◆ INPUT ◆
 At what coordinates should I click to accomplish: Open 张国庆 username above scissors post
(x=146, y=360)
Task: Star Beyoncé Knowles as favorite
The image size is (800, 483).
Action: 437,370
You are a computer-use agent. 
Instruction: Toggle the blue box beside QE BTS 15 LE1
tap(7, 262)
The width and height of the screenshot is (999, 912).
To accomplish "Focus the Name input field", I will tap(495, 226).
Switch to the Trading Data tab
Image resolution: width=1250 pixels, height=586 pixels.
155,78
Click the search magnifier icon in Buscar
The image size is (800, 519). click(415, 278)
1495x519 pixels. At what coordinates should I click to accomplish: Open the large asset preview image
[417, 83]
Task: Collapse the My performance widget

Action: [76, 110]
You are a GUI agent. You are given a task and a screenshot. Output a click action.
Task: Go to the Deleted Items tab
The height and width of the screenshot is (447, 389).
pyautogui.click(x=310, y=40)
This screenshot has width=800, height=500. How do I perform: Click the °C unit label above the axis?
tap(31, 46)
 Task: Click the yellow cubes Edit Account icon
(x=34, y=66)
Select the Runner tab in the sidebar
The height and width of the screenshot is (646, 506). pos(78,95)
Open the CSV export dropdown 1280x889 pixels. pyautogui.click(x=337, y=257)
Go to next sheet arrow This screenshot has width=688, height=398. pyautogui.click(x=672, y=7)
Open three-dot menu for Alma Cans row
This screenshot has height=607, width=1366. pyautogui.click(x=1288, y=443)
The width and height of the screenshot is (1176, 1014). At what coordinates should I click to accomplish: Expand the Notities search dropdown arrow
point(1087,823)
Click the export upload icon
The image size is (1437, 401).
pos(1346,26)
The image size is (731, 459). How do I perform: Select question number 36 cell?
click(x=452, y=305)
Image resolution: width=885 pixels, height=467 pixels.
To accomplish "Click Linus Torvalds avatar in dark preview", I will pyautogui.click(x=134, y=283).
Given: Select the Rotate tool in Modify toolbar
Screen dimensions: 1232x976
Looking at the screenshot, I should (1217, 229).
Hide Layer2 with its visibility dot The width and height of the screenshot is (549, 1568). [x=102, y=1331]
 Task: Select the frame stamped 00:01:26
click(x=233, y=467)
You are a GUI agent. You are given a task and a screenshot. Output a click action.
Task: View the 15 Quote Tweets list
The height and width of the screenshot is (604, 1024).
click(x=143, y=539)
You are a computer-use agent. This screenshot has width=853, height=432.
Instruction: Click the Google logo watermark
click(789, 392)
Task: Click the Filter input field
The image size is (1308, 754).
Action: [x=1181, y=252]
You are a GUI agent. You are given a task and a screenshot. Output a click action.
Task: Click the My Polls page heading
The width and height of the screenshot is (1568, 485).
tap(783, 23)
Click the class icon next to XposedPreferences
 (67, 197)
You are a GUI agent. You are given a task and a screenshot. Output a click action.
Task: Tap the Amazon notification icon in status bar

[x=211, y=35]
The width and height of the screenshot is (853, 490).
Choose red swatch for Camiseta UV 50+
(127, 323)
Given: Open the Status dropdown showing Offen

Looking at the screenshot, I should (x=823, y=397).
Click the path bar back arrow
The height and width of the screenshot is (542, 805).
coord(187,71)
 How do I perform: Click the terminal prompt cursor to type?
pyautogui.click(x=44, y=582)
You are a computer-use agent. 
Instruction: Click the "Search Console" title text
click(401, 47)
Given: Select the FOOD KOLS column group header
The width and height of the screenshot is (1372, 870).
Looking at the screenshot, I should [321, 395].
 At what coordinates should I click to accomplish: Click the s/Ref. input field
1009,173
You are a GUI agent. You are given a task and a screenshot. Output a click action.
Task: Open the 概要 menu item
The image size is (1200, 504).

◆ TASK TO CARRY OUT ◆
Could you restate, word for word, the lines above from the one with "The width and height of the screenshot is (999, 912)." to the one with "Go to next sheet", both included?

◆ FINAL ANSWER ◆
The width and height of the screenshot is (999, 912).
To accomplish "Focus the Name input field", I will tap(495, 226).
Switch to the Trading Data tab
Image resolution: width=1250 pixels, height=586 pixels.
155,78
Click the search magnifier icon in Buscar
The image size is (800, 519). click(415, 278)
1495x519 pixels. At what coordinates should I click to accomplish: Open the large asset preview image
[417, 83]
Task: Collapse the My performance widget

Action: [76, 110]
You are a GUI agent. You are given a task and a screenshot. Output a click action.
Task: Go to the Deleted Items tab
The height and width of the screenshot is (447, 389).
pyautogui.click(x=310, y=40)
This screenshot has width=800, height=500. How do I perform: Click the °C unit label above the axis?
tap(31, 46)
 Task: Click the yellow cubes Edit Account icon
(x=34, y=66)
Select the Runner tab in the sidebar
The height and width of the screenshot is (646, 506). pos(78,95)
Open the CSV export dropdown 1280x889 pixels. pyautogui.click(x=337, y=257)
Go to next sheet arrow This screenshot has width=688, height=398. pyautogui.click(x=672, y=7)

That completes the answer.